I need to extract text from Webpage using Stormcrawler. I was able to bring up the storm crawler with a seeds.txt but when I execute the crawler it prints only the number of characters like this
content 1177 chars
url https://sle-dashboard.iana.org/chart/root-zone-file-accuracy/?
granularity=daily&last=7
domain iana.org
format html
description
title
I tried to implement a bolt and add to the topology but it was not being recognised at all when I run it
....
builder.setBolt("parse", new JSoupParserBolt()).localOrShuffleGrouping("feeds");
// Integrate TextExtractionBolt after the FetcherBolt
TextExtractionBolt textExtractionBolt = new TextExtractionBolt();
builder.setBolt("textExtractor",
textExtractionBolt).localOrShuffleGrouping("parse");
builder.setBolt("shunt", new
RedirectionBolt()).localOrShuffleGrouping("textExtractor");
builder.setBolt("tika", new ParserBolt()).localOrShuffleGrouping("shunt");
builder.setBolt("index", new
StdOutIndexer()).localOrShuffleGrouping("shunt").localOrShuffleGrouping("tika");
Fields furl = new Fields("url");
// can also use MemoryStatusUpdater for simple recursive crawls
builder.setBolt("status", new StatusUpdaterBolt()).fieldsGrouping("fetch", Constants.StatusStreamName, furl)

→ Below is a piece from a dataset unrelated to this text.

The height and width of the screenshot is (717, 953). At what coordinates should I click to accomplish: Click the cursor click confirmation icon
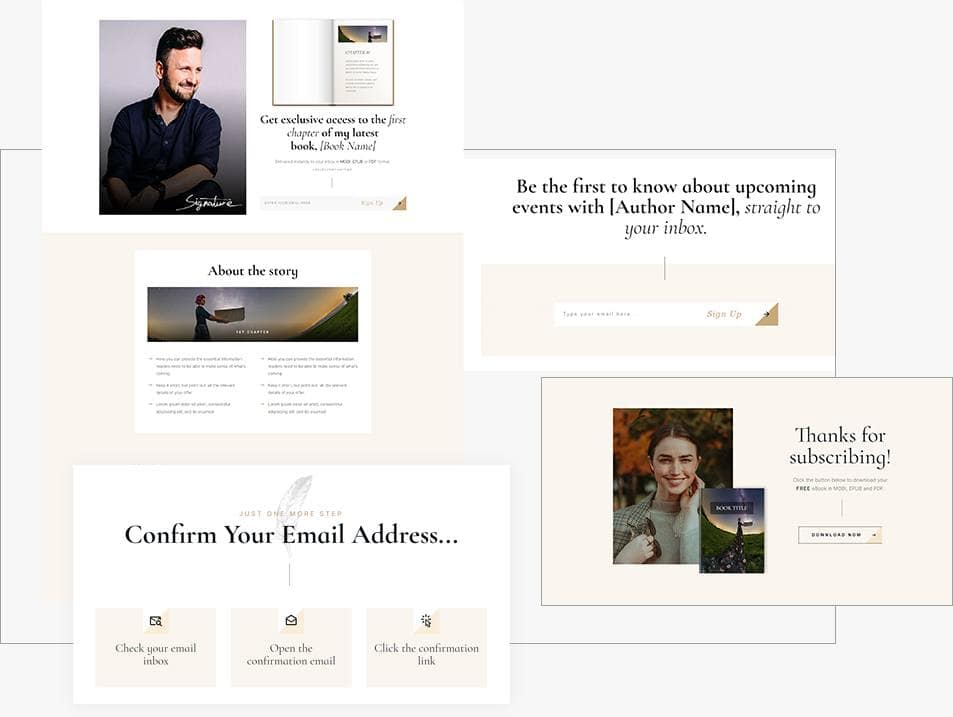coord(426,620)
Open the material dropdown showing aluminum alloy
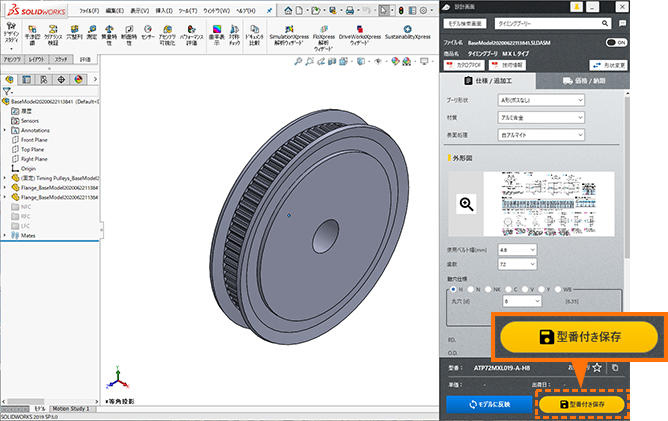This screenshot has width=668, height=421. tap(541, 117)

.fieldsGrouping("sitemap", Constants.StatusStreamName, furl)
.fieldsGrouping("feeds", Constants.StatusStreamName, furl)
.fieldsGrouping("parse", Constants.StatusStreamName, furl)
.fieldsGrouping("textExtractor", Constants.StatusStreamName, furl)
.fieldsGrouping("tika", Constants.StatusStreamName, furl)
.fieldsGrouping("index", Constants.StatusStreamName, furl);
What I am missing? Please help